# [TASK OBJECTIVE]
Put every line from the one containing "The width and height of the screenshot is (600, 400)." down to the one containing "(x=670, y=712)", both included, into a JSON list of strings, one string per line, with blank lines skipped and only those lines covered. Leave the pictures out.

— Start DATA ROWS —

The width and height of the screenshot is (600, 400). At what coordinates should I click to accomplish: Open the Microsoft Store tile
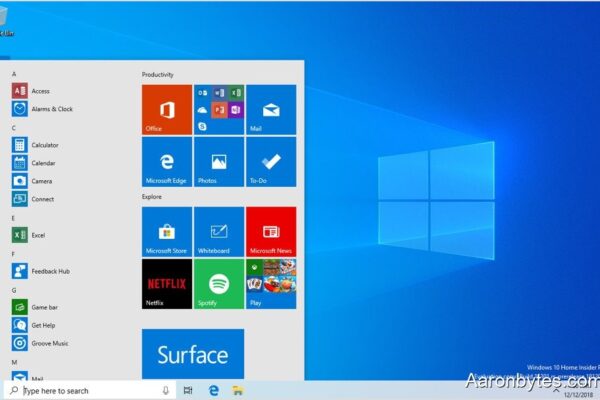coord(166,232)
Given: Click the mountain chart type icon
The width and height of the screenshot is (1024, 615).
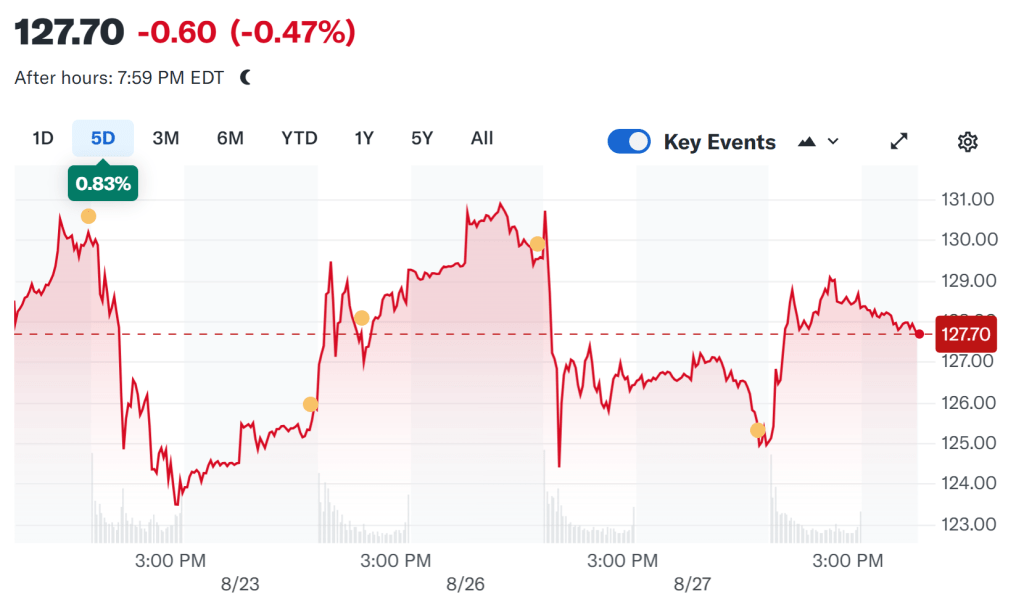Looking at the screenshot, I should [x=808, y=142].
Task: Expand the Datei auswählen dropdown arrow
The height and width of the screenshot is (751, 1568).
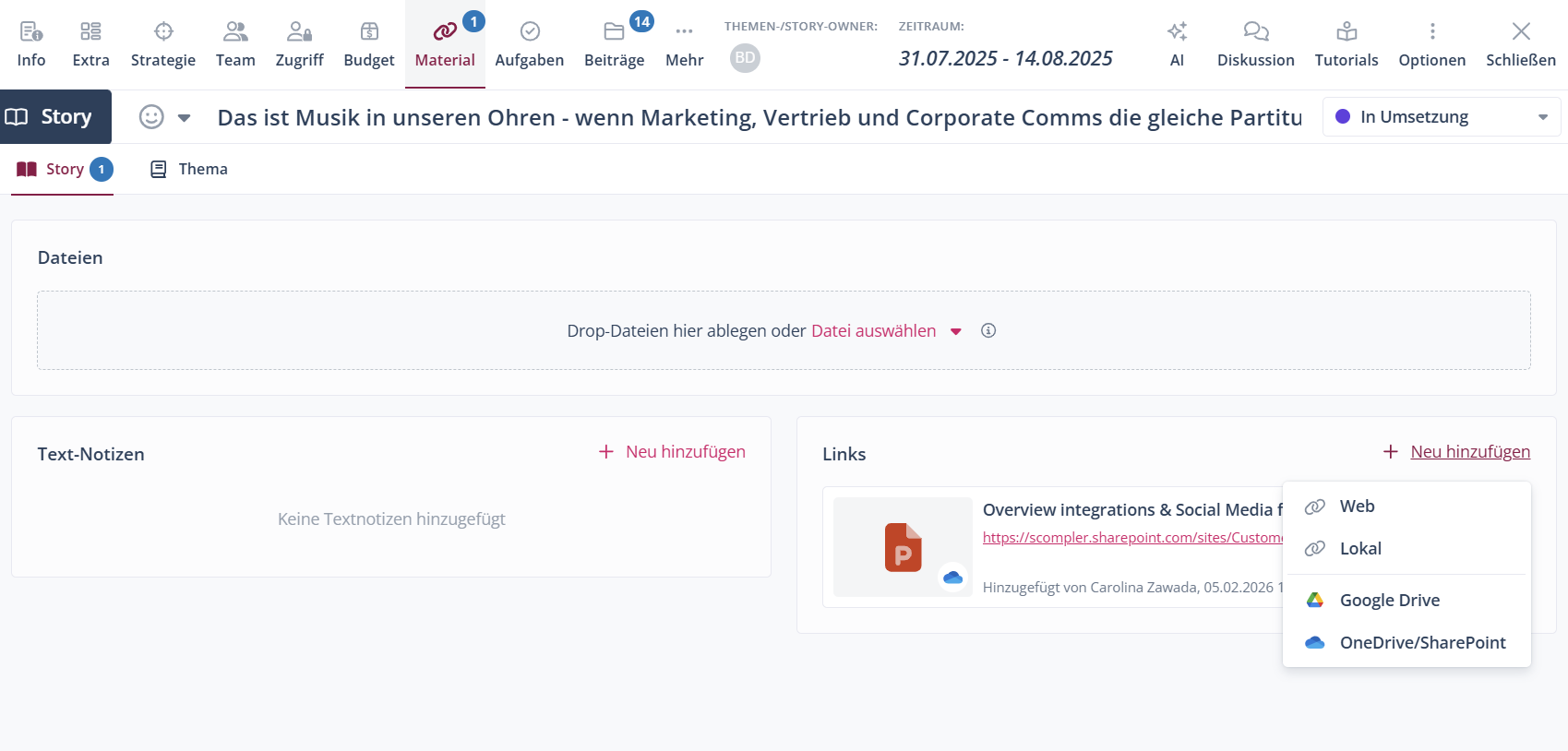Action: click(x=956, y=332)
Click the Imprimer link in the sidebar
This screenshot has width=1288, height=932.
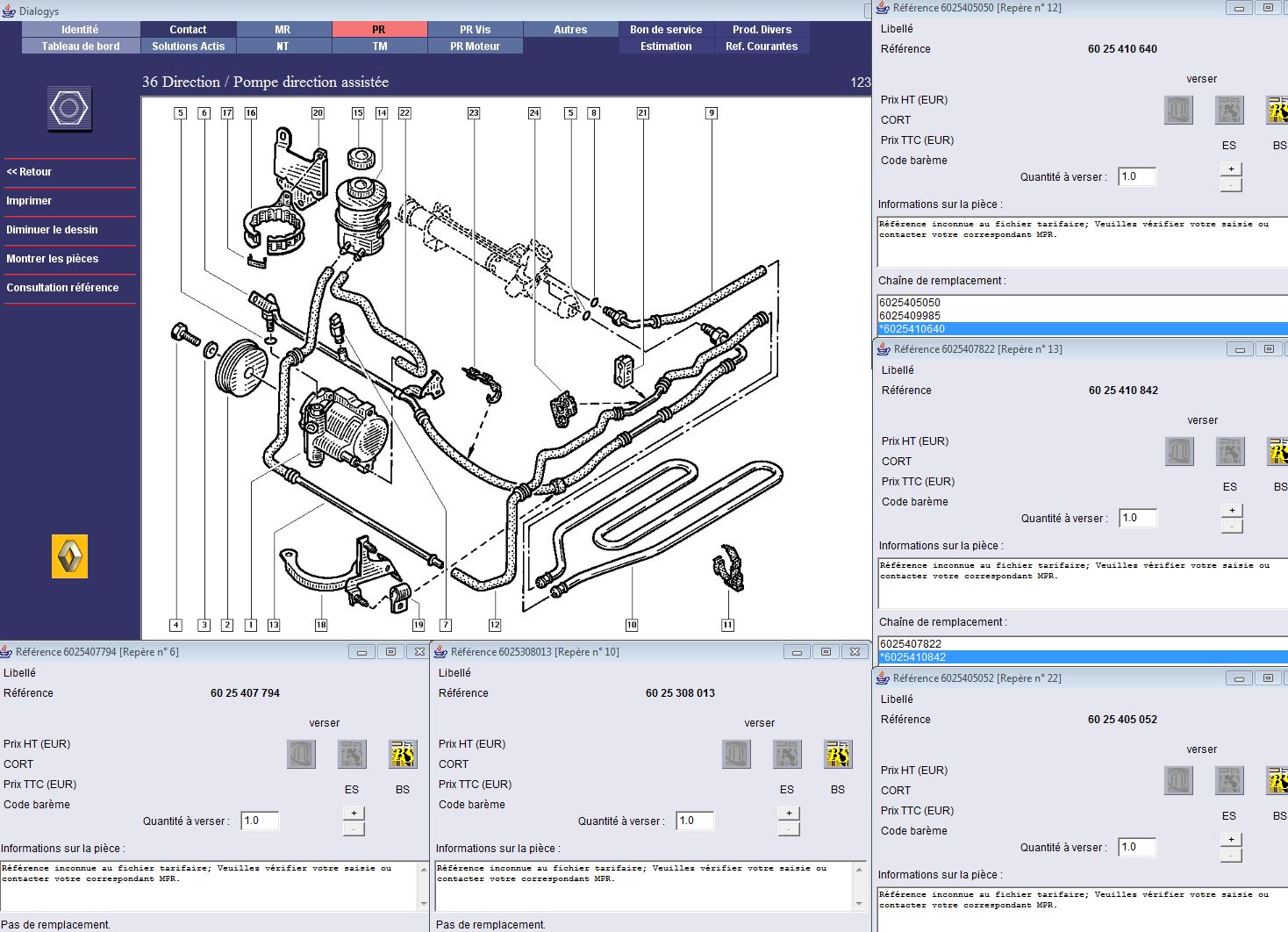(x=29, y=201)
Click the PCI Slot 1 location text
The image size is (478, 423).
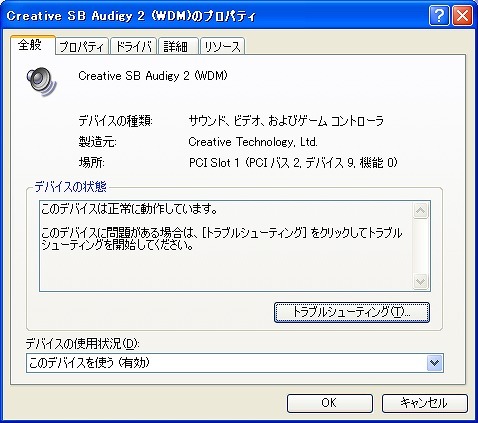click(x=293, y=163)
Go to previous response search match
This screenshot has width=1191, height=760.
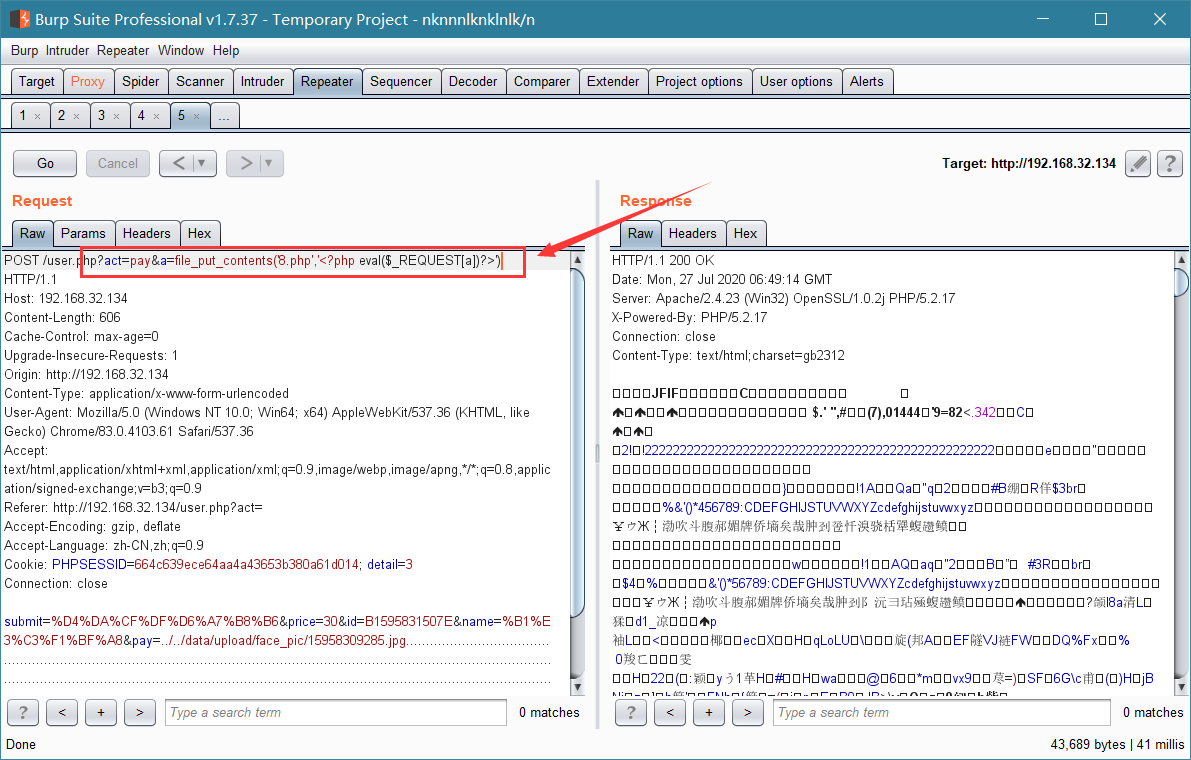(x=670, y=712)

— End DATA ROWS —
— Start DATA ROWS —

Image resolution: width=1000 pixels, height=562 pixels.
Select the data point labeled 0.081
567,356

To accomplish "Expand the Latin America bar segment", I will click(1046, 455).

— End DATA ROWS —

# [WRITTEN ANSWER]
[
  "The width and height of the screenshot is (600, 400). At what coordinates should I click to accomplish: Open the Microsoft Store tile",
  "coord(166,232)",
  "Given: Click the mountain chart type icon",
  "The width and height of the screenshot is (1024, 615).",
  "Looking at the screenshot, I should [x=808, y=142].",
  "Task: Expand the Datei auswählen dropdown arrow",
  "The height and width of the screenshot is (751, 1568).",
  "Action: click(x=956, y=332)",
  "Click the Imprimer link in the sidebar",
  "This screenshot has width=1288, height=932.",
  "(x=29, y=201)",
  "Click the PCI Slot 1 location text",
  "The image size is (478, 423).",
  "click(x=293, y=163)",
  "Go to previous response search match",
  "This screenshot has width=1191, height=760.",
  "(x=670, y=712)"
]